Pixel coordinate grounding data:

▶

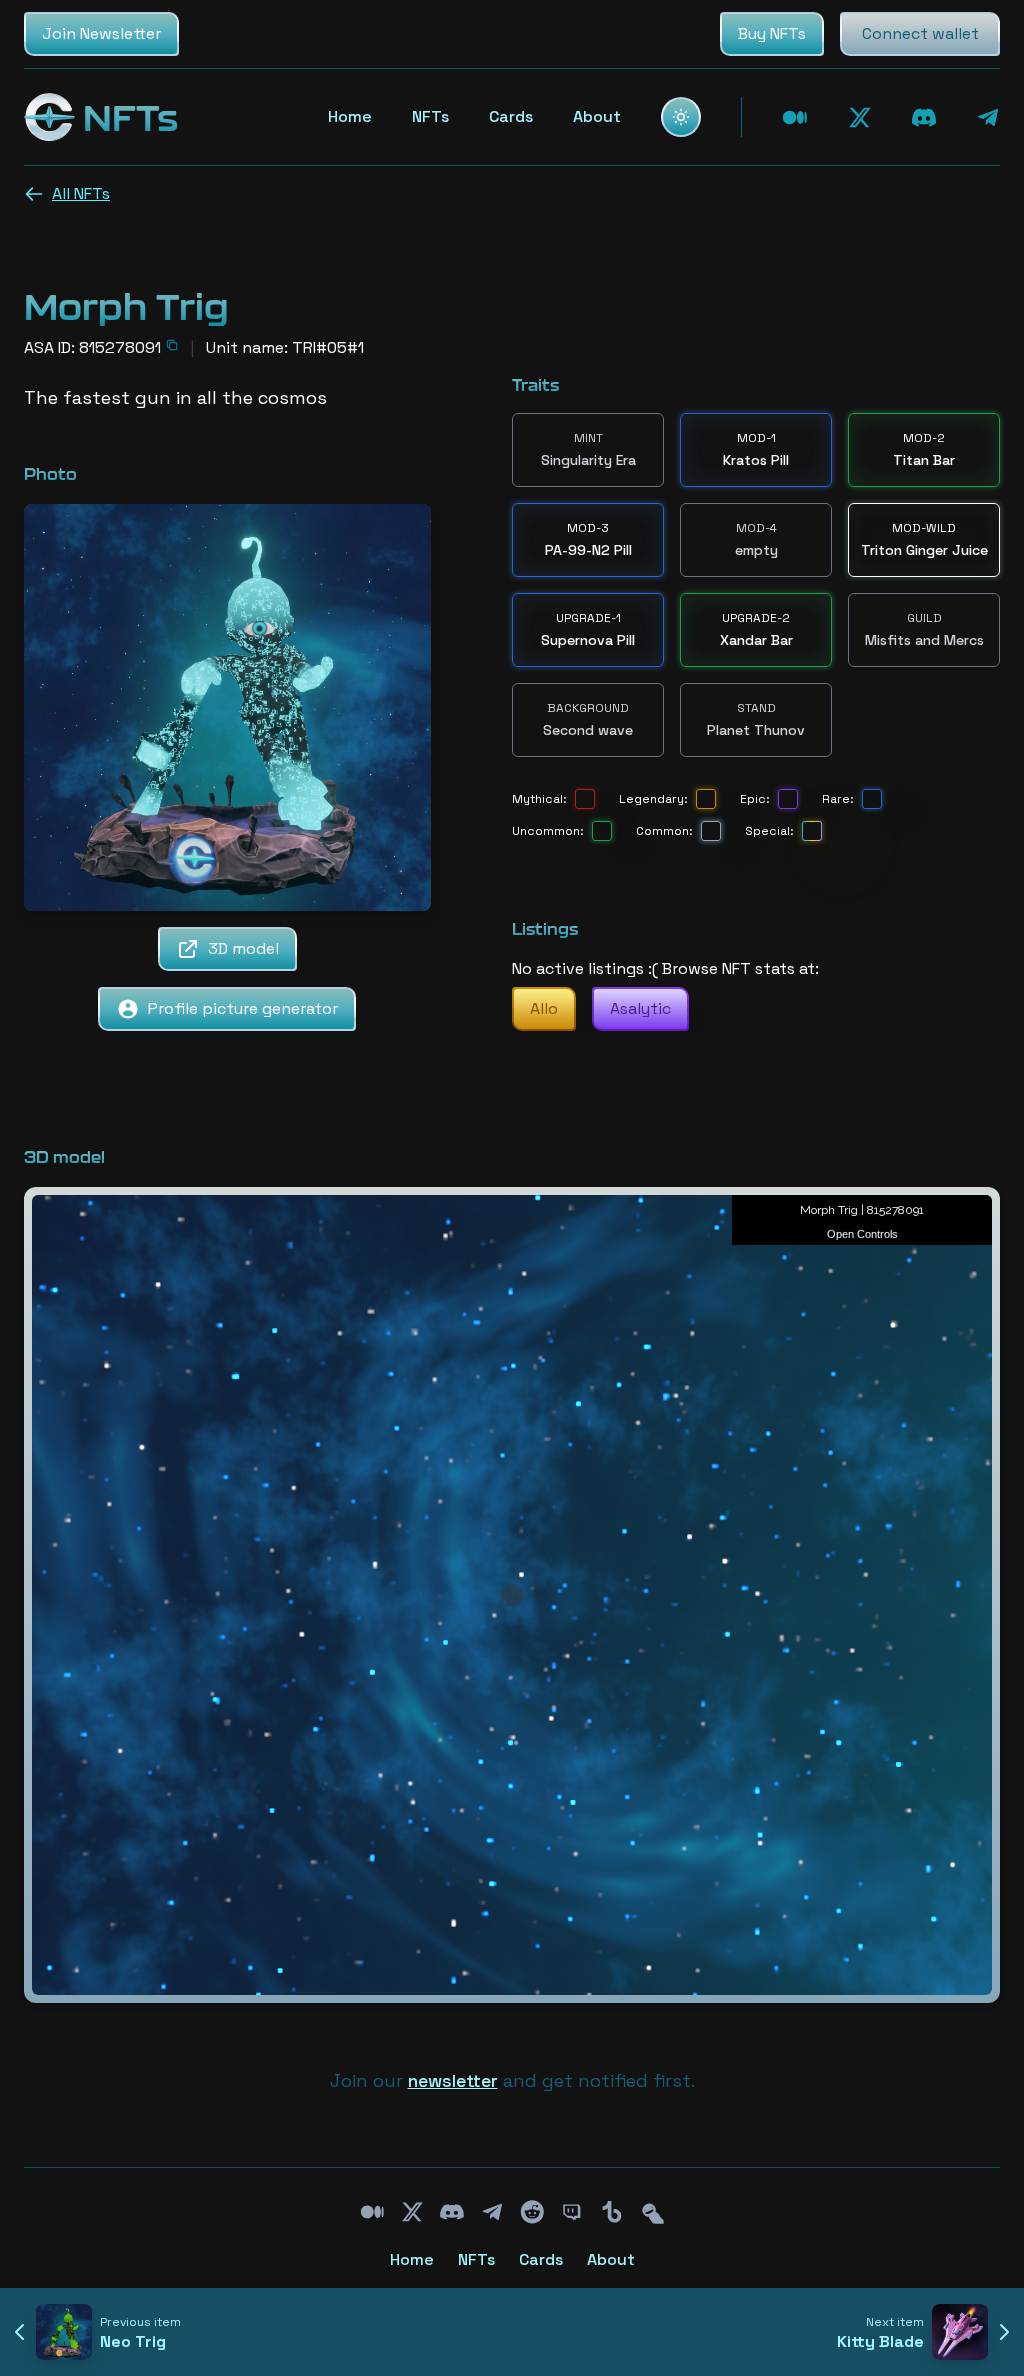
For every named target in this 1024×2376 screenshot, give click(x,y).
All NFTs (81, 193)
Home (350, 116)
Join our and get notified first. (512, 2080)
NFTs (430, 116)
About (597, 116)
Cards (511, 116)
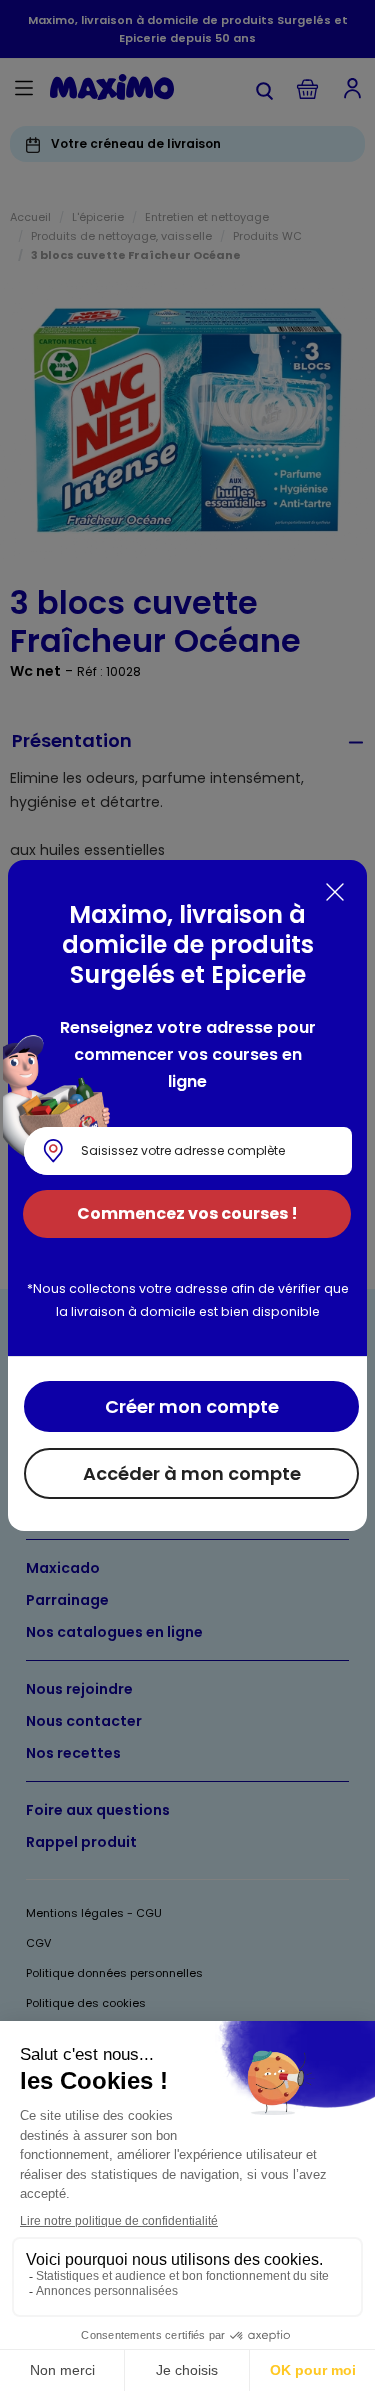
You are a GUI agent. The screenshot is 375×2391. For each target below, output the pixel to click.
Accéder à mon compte (192, 1473)
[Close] (335, 892)
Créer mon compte (192, 1406)
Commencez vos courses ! (187, 1213)
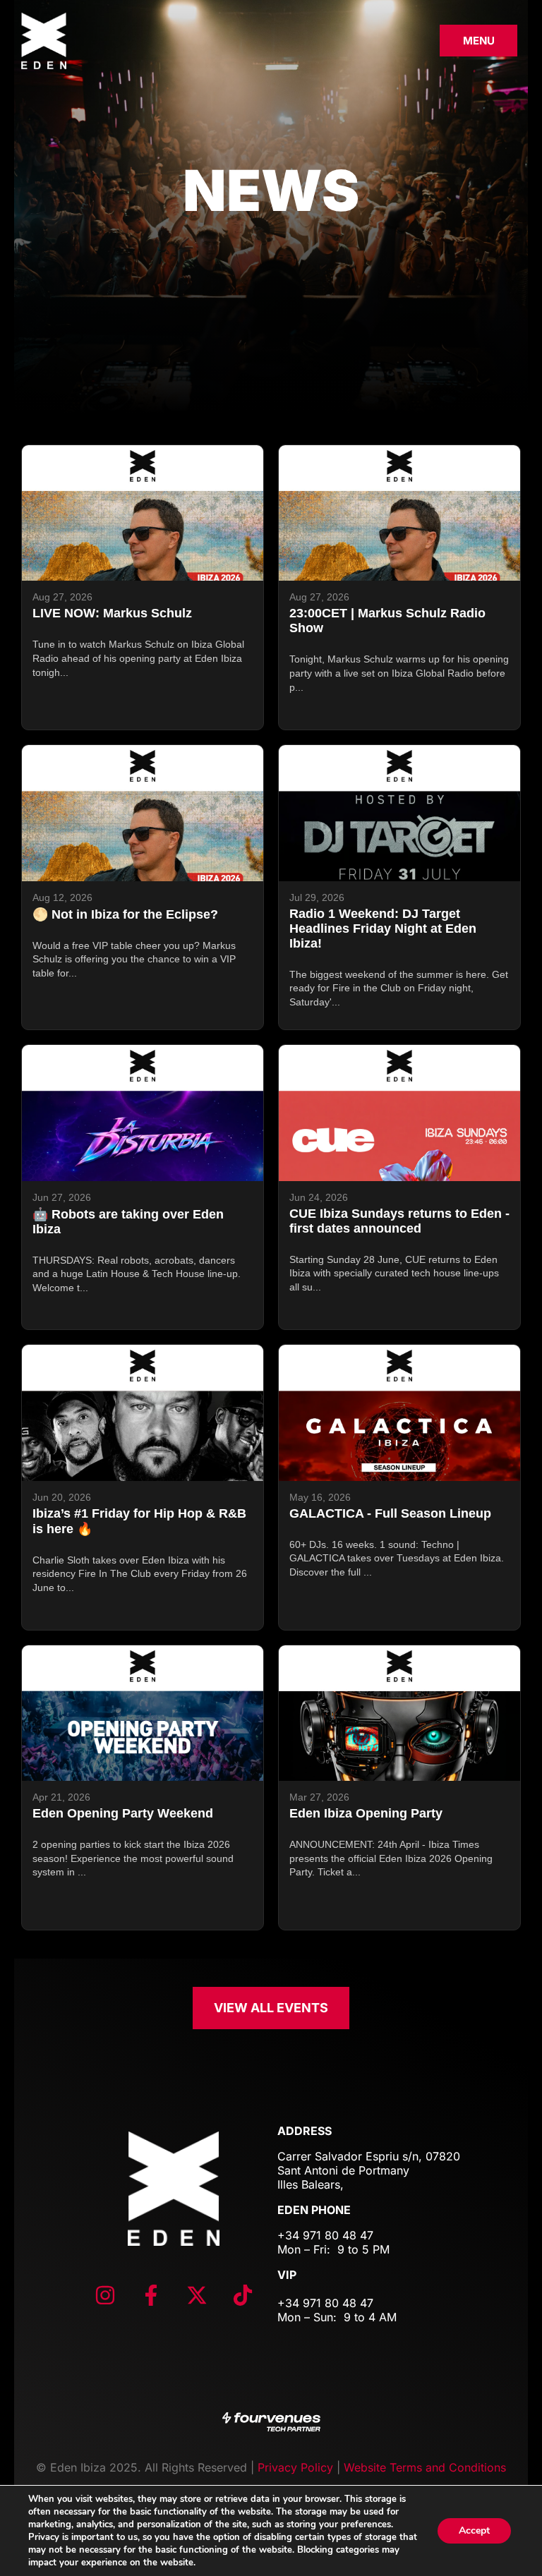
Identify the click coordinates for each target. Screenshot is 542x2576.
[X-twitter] (197, 2295)
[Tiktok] (243, 2295)
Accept (474, 2530)
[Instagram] (105, 2295)
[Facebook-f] (151, 2295)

◀

**What the task asks**
Drop the images and quote the entries word for word.

**Your response**
For every named target in this 1024×2376 screenshot, give click(x,y).
All NFTs (81, 193)
Home (350, 116)
Join our and get notified first. (512, 2080)
NFTs (430, 116)
About (597, 116)
Cards (511, 116)
You are a GUI agent. The screenshot is 375×2391. For each target below, output the pixel to click.
Accéder à mon compte (192, 1473)
[Close] (335, 892)
Créer mon compte (192, 1406)
Commencez vos courses ! (187, 1213)
Identify the click coordinates for each target. Screenshot is 542x2576.
[X-twitter] (197, 2295)
[Tiktok] (243, 2295)
Accept (474, 2530)
[Instagram] (105, 2295)
[Facebook-f] (151, 2295)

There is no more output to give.